ACE inhibitors and angiotensin receptor blockers should not be prescribed together to control hypertension in the general population, due to increased risk of acute renal failure.¹⁹ However, a nonprogressive decrease in creatinine clearance of up to 30% at the beginning of ACE inhibitor or angiotensin receptor blocker therapy in patients who have chronic kidney disease can be viewed as a good sign, indicating that intraglomerular pressure has been reduced and the kidneys are better protected against structural damage.²⁰

Intensifying therapy

While the first-tier antihypertensive drug classes have been identified by randomized controlled trials, most patients require drug intensification. In the absence of randomized controlled trials examining second-step options, the JNC 8 recommended adding a drug from another of the first-tier treatment classes, based on expert opinion.
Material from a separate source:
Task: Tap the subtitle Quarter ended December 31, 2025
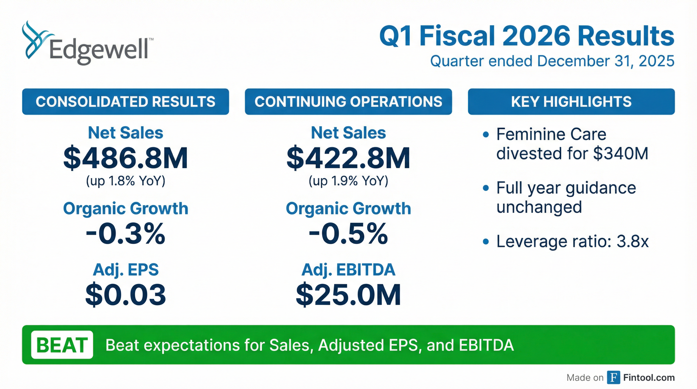[552, 61]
The preferred medication intensification strategies are:

• Maximizing the first medication before adding a second, as was done in the randomized controlled trials
• Adding a second medication before reaching the maximum dose of the first, recognizing dose plateau relationships
• Starting with two medication classes separately or as a fixed-dose combination, a strategy that enhances hypertension control in large populations.

At the conclusion of the process, three drug classes are maximized as needed to achieve the goal blood pressure (Table 3).